What this task involves
The required output is the line that contains "The height and width of the screenshot is (333, 868)." through the last line of the data, retyped verbatim and with nothing added.

_____

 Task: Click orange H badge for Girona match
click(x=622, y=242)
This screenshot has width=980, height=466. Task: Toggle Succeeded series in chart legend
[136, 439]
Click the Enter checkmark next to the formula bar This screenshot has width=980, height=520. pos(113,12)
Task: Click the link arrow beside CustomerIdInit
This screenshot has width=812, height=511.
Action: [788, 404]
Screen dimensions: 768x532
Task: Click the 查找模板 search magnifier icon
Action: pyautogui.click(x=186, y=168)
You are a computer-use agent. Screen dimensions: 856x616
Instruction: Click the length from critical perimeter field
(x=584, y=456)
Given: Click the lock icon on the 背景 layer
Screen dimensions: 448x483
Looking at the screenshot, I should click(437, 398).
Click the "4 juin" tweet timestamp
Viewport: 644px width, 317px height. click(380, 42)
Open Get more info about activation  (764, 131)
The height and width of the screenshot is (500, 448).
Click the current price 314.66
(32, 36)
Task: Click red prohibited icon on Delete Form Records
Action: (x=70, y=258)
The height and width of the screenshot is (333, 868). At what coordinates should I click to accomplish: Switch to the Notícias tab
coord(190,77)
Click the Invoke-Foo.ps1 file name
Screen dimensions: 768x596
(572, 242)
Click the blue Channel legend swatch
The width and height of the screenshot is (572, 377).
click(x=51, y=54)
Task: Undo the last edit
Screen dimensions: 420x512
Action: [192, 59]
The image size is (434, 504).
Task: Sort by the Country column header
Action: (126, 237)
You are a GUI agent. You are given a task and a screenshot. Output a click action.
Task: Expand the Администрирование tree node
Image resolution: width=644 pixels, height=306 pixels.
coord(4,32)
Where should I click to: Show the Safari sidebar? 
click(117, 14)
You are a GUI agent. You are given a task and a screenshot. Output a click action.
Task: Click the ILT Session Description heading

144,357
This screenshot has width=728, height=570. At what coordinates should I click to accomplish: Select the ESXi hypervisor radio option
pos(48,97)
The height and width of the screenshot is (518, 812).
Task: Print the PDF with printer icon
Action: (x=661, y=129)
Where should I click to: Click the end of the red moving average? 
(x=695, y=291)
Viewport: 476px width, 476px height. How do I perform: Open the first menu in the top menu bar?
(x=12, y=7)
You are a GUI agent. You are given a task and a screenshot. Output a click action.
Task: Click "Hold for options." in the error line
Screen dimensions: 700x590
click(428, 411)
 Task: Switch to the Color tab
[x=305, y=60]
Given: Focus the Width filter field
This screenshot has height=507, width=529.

_____

Output for this task
The height and width of the screenshot is (333, 868). At what coordinates should I click to accomplish: Switch to the Notícias tab
coord(190,77)
Click the Invoke-Foo.ps1 file name
Screen dimensions: 768x596
(572, 242)
Click the blue Channel legend swatch
The width and height of the screenshot is (572, 377).
click(x=51, y=54)
Task: Undo the last edit
Screen dimensions: 420x512
Action: [192, 59]
The image size is (434, 504).
Task: Sort by the Country column header
Action: (126, 237)
You are a GUI agent. You are given a task and a screenshot. Output a click action.
Task: Expand the Администрирование tree node
Image resolution: width=644 pixels, height=306 pixels.
coord(4,32)
Where should I click to: Show the Safari sidebar? 
click(117, 14)
You are a GUI agent. You are given a task and a screenshot. Output a click action.
Task: Click the ILT Session Description heading

144,357
This screenshot has width=728, height=570. At what coordinates should I click to accomplish: Select the ESXi hypervisor radio option
pos(48,97)
The height and width of the screenshot is (518, 812).
Task: Print the PDF with printer icon
Action: (x=661, y=129)
Where should I click to: Click the end of the red moving average? 
(x=695, y=291)
Viewport: 476px width, 476px height. How do I perform: Open the first menu in the top menu bar?
(x=12, y=7)
You are a GUI agent. You are given a task and a screenshot. Output a click action.
Task: Click "Hold for options." in the error line
Screen dimensions: 700x590
click(428, 411)
 Task: Switch to the Color tab
[x=305, y=60]
Given: Focus the Width filter field
This screenshot has height=507, width=529.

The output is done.